[Entries for locating words and elements]
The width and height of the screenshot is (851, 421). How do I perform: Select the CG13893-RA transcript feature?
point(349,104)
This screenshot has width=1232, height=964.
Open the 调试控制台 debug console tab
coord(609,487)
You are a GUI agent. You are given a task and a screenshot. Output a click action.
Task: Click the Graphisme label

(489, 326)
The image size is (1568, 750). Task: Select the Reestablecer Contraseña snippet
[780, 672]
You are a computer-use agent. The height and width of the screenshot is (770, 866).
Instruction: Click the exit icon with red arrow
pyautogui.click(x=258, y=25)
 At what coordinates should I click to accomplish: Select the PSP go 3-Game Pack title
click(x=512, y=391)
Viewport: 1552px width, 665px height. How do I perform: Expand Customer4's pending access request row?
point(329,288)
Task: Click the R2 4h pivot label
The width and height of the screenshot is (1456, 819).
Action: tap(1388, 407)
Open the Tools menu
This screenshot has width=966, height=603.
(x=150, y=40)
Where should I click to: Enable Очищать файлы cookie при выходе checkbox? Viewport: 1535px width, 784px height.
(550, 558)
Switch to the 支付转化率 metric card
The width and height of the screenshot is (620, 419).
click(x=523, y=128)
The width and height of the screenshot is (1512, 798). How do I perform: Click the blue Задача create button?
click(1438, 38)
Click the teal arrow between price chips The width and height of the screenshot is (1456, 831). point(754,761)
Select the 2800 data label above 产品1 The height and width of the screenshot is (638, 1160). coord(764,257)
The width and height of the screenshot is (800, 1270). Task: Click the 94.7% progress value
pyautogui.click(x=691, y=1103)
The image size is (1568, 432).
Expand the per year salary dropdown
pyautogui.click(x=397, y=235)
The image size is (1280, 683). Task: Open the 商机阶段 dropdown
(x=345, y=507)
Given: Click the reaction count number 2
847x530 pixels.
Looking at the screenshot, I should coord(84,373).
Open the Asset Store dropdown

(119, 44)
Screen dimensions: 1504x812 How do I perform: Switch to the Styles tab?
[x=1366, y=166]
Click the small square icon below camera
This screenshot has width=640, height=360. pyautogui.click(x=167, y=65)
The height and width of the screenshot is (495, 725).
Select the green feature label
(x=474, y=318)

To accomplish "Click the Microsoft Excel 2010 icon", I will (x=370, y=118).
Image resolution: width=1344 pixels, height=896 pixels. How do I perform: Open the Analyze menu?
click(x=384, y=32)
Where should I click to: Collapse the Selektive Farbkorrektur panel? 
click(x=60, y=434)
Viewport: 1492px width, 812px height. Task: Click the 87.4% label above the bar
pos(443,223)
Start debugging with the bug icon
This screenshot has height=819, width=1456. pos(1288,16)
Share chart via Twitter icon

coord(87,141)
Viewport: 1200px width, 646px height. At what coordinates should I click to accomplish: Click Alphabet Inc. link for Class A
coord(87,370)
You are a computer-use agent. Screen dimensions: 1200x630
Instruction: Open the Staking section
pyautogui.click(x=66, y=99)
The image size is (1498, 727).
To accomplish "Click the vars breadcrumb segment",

Task statement: Copy the material from the line that contains "The image size is (1280, 683)." through the line that contains "will (x=370, y=118).", swapping "camera" for "microphone" and leaving everything else unchanged.

Exercise output:
The image size is (1280, 683). Task: Open the 商机阶段 dropdown
(x=345, y=507)
Given: Click the reaction count number 2
847x530 pixels.
Looking at the screenshot, I should coord(84,373).
Open the Asset Store dropdown

(119, 44)
Screen dimensions: 1504x812 How do I perform: Switch to the Styles tab?
[x=1366, y=166]
Click the small square icon below microphone
This screenshot has width=640, height=360. pyautogui.click(x=167, y=65)
The height and width of the screenshot is (495, 725).
Select the green feature label
(x=474, y=318)

To accomplish "Click the Microsoft Excel 2010 icon", I will (x=370, y=118).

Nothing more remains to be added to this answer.